そして、「モノづくりの醍醐味」を見出すことができたという意味では、丸山にとって、大きな転機ともなった。その面白みを見出すことがなかなかできないまま、地道に経験を積み重ねてきた4年間があったから、嬉しさもひとしおだった。「ラクーターは、自分がつくった製品だ」と実感できた。その分、これまでには感じることができなかった愛着と自負もある。自分自身が構想から完成まで携わった製品が世に出るということの喜びをかみしめることによって、これからの技術者としての人生に欠くことのできない、大きな自信と高いモチベーションをも得ることができたのだ。

エピローグ
「ラクーター」での成功が評価され、その後も電動カート関連の研究・開発に携わり、チームリーダーとしての経験を積み重ねた丸山。その間にはユーザーの元へ足を運ぶ機会もあり、「これがないと生活ができない。すごく重宝している」という声を聞き、それまでの苦労も吹き飛んだ。2007年からは、精米機関連の設計・開発支援業務を担当。「円滑にもれなく進めること」をモットーに、チームメンバーとの連携を大切にしているという。将来の夢は、「今までにない新しい製品を作り出すこと」。自分から提案するための知識やアイデア力、ニーズをキャッチする力を培うべく、街のあらゆる「モノ」を観察する日々だ。

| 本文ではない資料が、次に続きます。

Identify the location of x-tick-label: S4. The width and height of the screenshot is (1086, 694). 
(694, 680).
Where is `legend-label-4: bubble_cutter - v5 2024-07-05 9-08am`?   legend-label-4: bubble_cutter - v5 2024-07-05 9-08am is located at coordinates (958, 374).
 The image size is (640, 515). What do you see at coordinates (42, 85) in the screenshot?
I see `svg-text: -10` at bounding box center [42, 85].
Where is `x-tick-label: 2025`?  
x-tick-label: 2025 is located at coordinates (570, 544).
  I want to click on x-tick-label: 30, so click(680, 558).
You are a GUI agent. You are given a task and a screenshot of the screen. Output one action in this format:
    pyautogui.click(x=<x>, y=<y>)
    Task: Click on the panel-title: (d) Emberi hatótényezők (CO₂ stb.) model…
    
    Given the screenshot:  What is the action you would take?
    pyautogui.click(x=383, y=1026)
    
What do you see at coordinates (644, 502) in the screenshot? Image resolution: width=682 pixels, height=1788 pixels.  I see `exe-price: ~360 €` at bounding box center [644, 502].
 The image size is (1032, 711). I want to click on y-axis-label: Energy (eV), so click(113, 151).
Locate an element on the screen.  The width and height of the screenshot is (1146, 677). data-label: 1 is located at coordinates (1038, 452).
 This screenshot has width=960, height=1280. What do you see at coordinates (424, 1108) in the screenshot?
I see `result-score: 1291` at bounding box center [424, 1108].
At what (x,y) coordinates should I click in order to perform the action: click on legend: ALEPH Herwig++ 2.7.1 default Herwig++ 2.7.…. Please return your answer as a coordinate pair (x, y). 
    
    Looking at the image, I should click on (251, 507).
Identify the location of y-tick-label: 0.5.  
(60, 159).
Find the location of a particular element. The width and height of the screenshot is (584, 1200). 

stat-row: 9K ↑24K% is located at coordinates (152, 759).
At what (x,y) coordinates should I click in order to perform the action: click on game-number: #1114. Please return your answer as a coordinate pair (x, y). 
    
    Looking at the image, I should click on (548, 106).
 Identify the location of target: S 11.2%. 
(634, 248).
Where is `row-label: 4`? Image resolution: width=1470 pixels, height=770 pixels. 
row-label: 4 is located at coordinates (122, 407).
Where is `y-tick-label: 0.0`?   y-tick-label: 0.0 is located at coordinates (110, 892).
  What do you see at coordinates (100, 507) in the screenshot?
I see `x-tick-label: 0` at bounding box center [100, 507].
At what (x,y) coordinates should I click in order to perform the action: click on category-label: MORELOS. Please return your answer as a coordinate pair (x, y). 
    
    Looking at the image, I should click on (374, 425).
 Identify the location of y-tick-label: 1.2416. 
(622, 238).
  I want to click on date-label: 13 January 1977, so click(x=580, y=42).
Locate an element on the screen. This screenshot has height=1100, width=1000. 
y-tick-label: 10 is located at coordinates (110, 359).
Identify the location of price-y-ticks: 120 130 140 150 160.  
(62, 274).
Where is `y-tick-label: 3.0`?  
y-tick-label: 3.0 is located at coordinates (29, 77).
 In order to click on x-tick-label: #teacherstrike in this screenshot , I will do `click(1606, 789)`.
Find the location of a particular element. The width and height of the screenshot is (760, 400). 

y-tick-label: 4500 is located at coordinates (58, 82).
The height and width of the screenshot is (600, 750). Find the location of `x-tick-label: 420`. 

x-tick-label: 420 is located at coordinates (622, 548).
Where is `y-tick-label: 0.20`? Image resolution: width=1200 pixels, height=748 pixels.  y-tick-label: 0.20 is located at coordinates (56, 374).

各部品の図面を起こす前段階でも、厚み約10センチのファイルに書類がぎっしり。それらを管理するリーダー業務は、非常に大変。

〜仕事で活かした学生時代の経験〜
電動カートはもちろん、入社後に携わった育苗関連機械、現在担当している精米機など、ほとんどすべての機械は電子制御されているもの。今回の協同開発プロジェクトだけではなく、入社してから経験したすべての仕事において、大学で専攻していた電子工学の知識を大いに活かすことができている。